## Problem
Update all of the material below by replacing "Locate each element" with "Find each element" wherever it occurs and leaving everything else unchanged. Leave the pictures out of your output.
"""
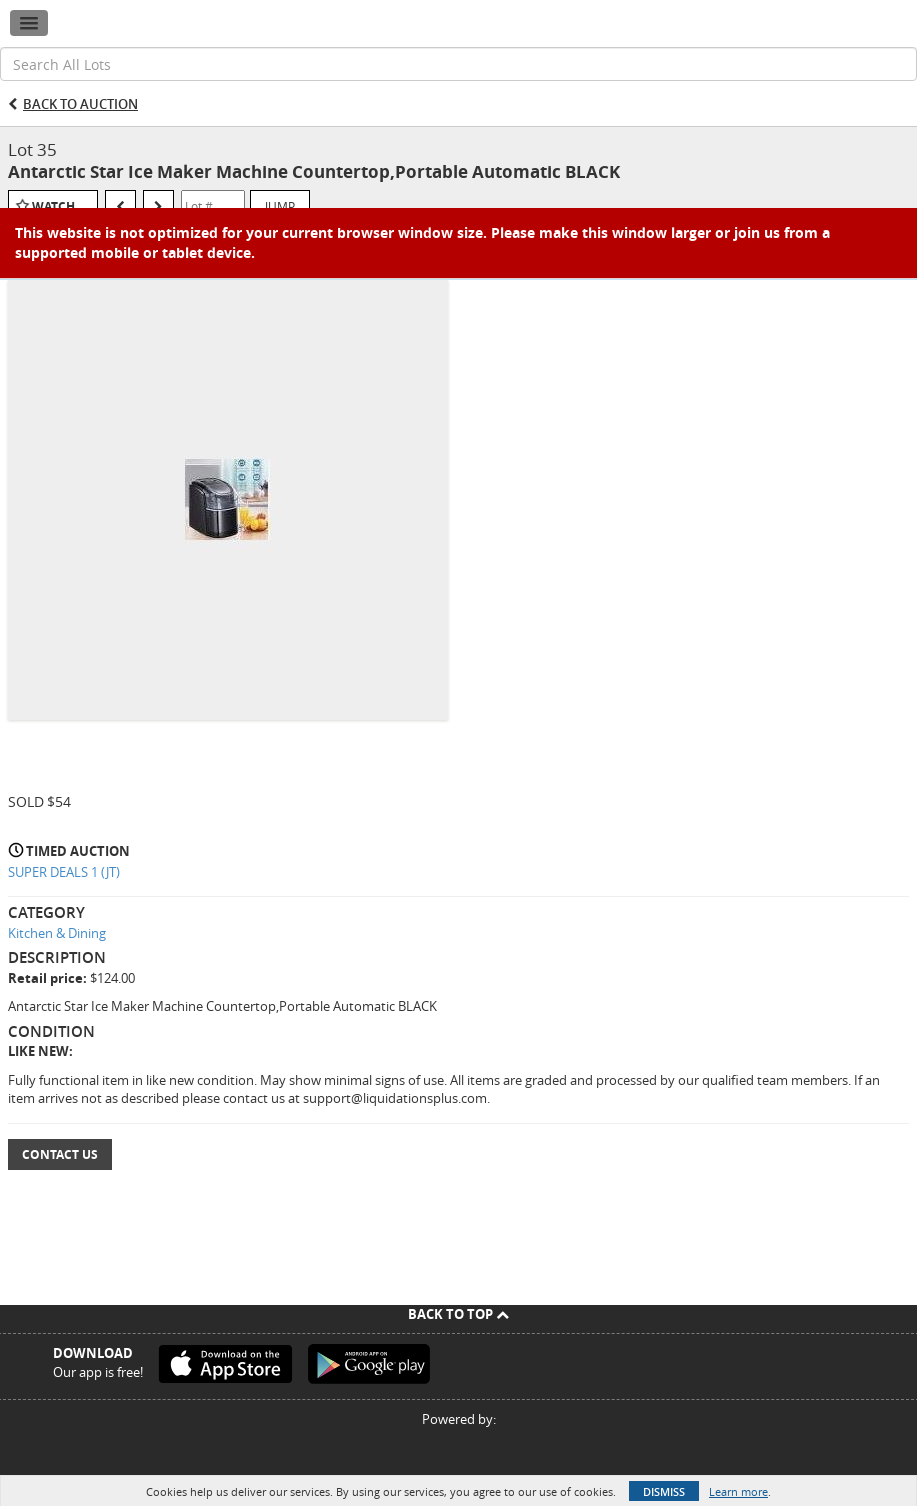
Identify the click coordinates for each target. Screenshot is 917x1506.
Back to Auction (80, 104)
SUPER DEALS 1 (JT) (64, 872)
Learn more (738, 1491)
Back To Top (458, 1314)
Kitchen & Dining (57, 933)
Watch (53, 206)
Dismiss (664, 1491)
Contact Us (60, 1154)
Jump (280, 206)
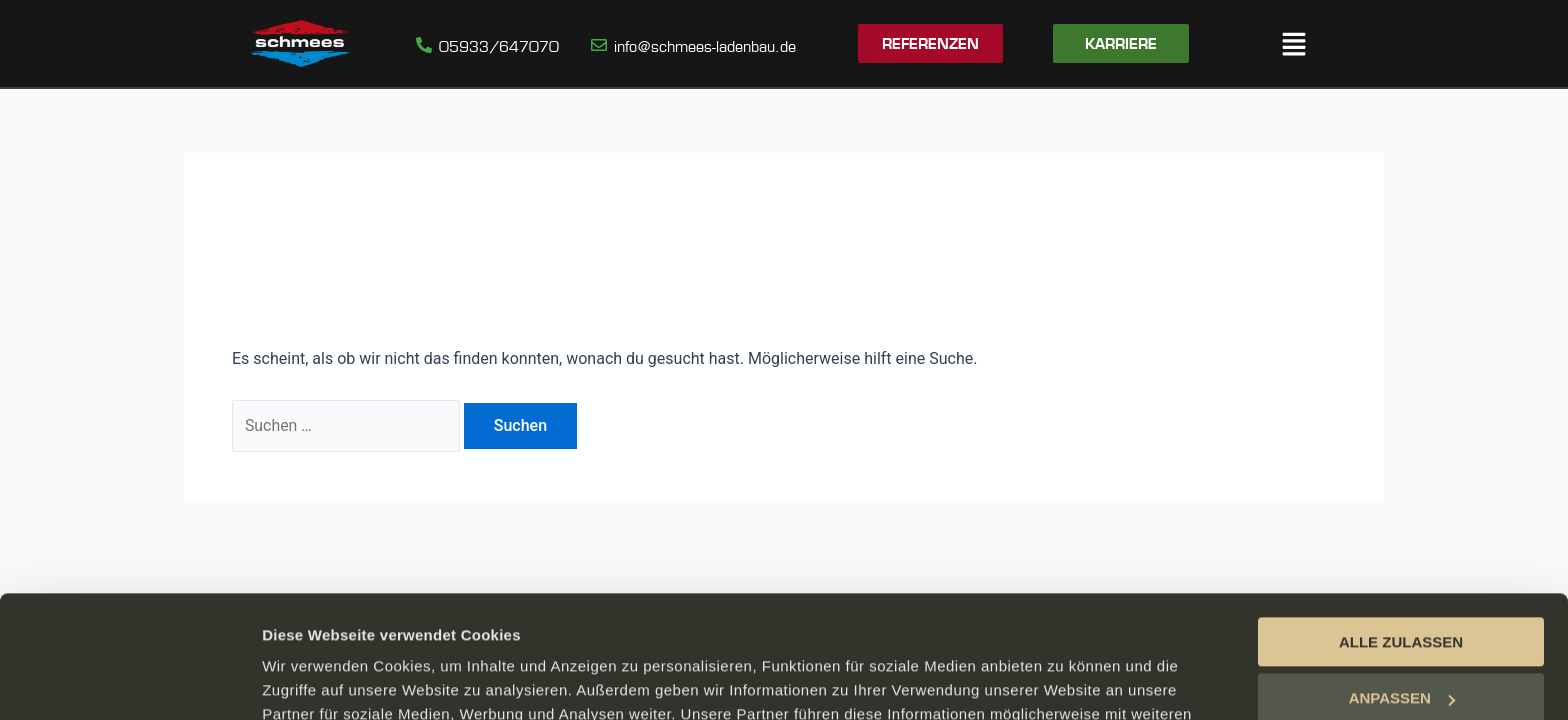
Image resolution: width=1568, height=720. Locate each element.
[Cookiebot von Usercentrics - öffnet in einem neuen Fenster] (129, 681)
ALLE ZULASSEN (1401, 529)
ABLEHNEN (1400, 642)
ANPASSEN (1402, 585)
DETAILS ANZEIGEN (335, 680)
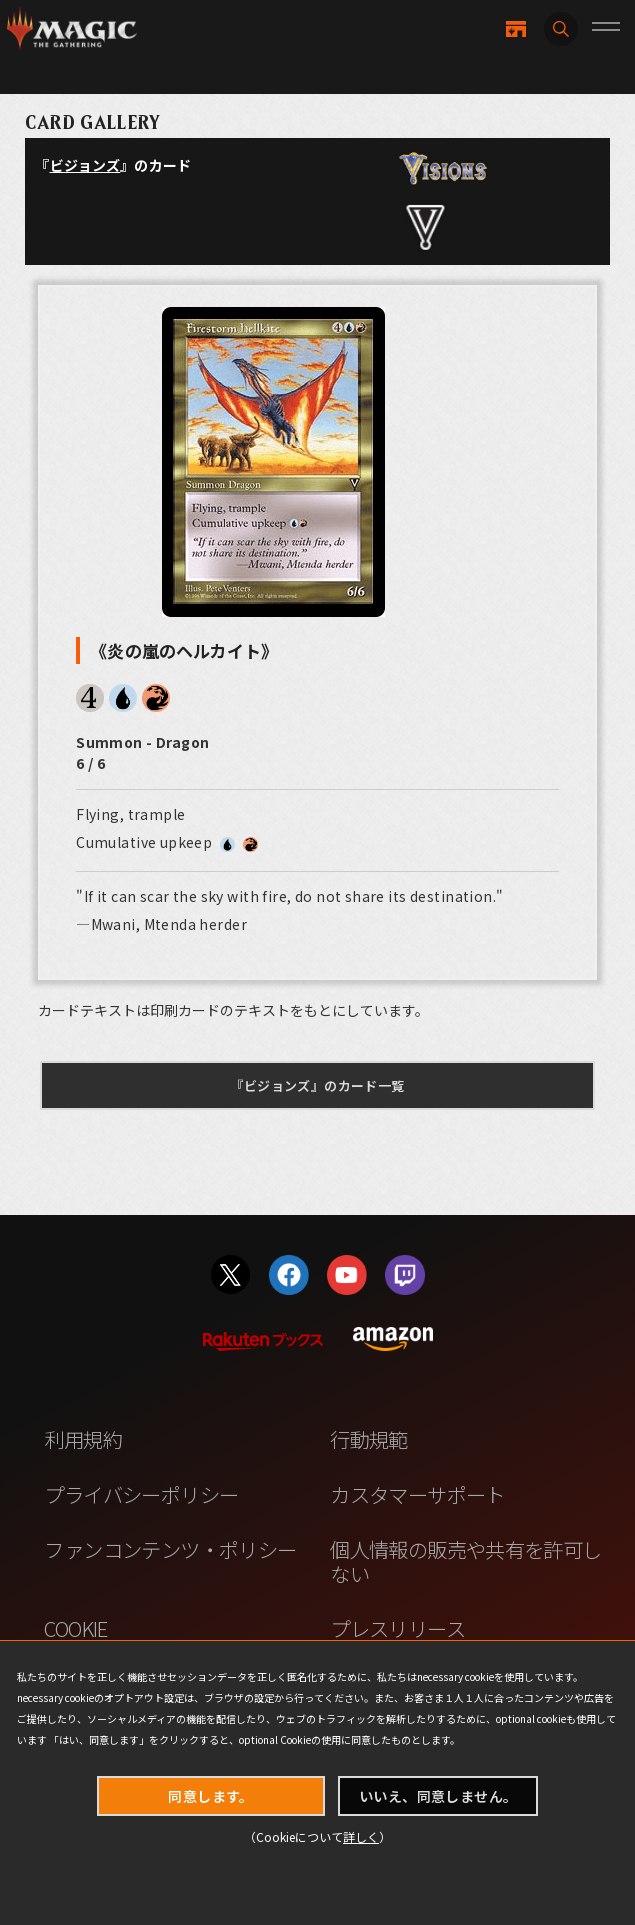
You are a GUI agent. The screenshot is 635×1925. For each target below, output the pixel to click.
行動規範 (369, 1439)
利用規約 (83, 1439)
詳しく (361, 1836)
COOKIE (75, 1628)
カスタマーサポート (417, 1494)
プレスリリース (397, 1628)
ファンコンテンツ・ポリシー (170, 1549)
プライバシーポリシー (141, 1494)
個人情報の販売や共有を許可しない (465, 1561)
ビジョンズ (85, 165)
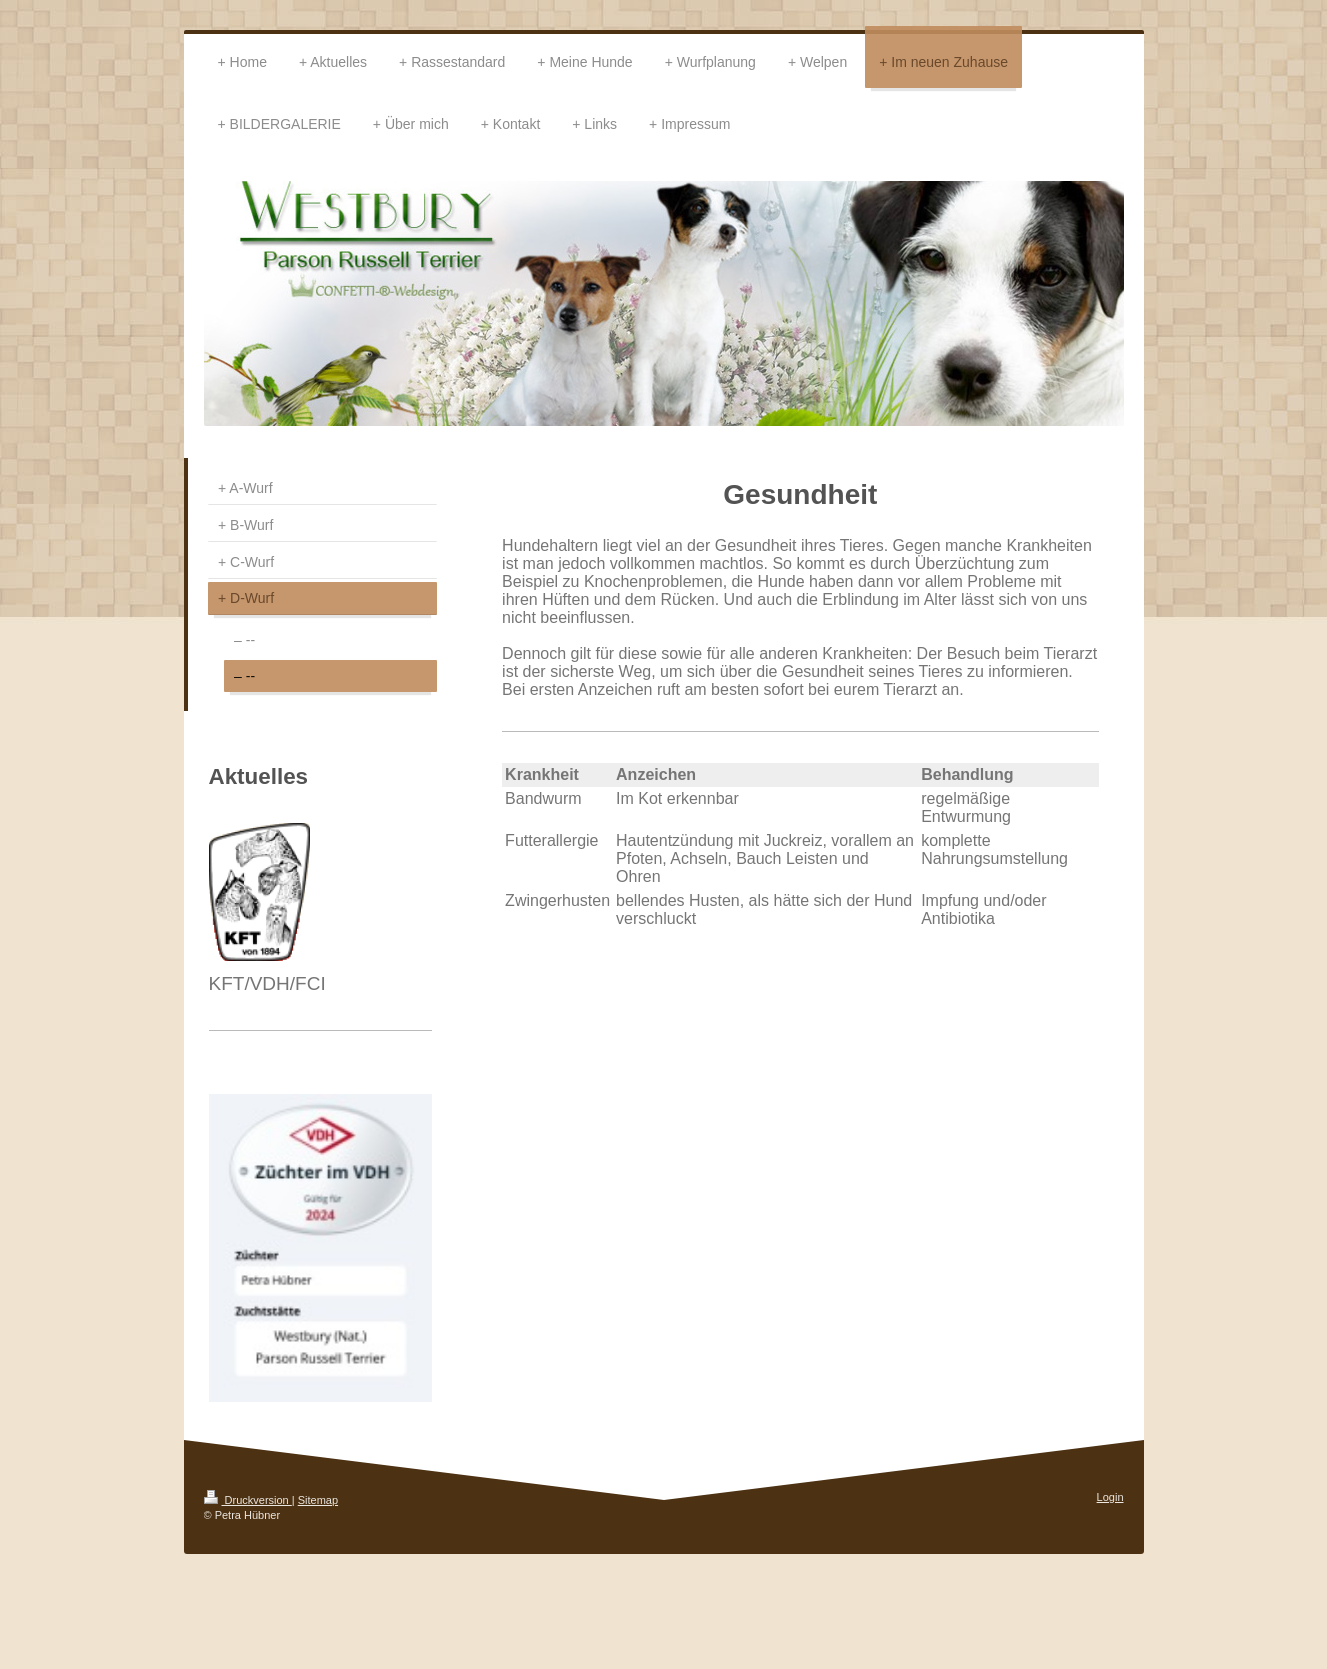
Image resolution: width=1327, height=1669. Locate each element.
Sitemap (318, 1500)
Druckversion (248, 1500)
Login (1110, 1497)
"""
## Worked solution
Identify the click coordinates for each target. Screenshot is 917x1506.
Back to Auction (80, 104)
SUPER DEALS 1 (JT) (64, 872)
Learn more (738, 1491)
Back To Top (458, 1314)
Kitchen & Dining (57, 933)
Watch (53, 206)
Dismiss (664, 1491)
Contact Us (60, 1154)
Jump (280, 206)
Image resolution: width=1568, height=720. Find each element.
[Cookiebot von Usercentrics - öffnet in einem neuen Fenster] (129, 681)
ALLE ZULASSEN (1401, 529)
ABLEHNEN (1400, 642)
ANPASSEN (1402, 585)
DETAILS ANZEIGEN (335, 680)
You are a GUI agent. The screenshot is 635×1925. For each target below, output the pixel to click.
行動規範 (369, 1439)
利用規約 (83, 1439)
詳しく (361, 1836)
COOKIE (75, 1628)
カスタマーサポート (417, 1494)
プレスリリース (397, 1628)
ファンコンテンツ・ポリシー (170, 1549)
プライバシーポリシー (141, 1494)
個人情報の販売や共有を許可しない (465, 1561)
ビジョンズ (85, 165)
Image resolution: width=1327, height=1669. Find each element.
Sitemap (318, 1500)
Druckversion (248, 1500)
Login (1110, 1497)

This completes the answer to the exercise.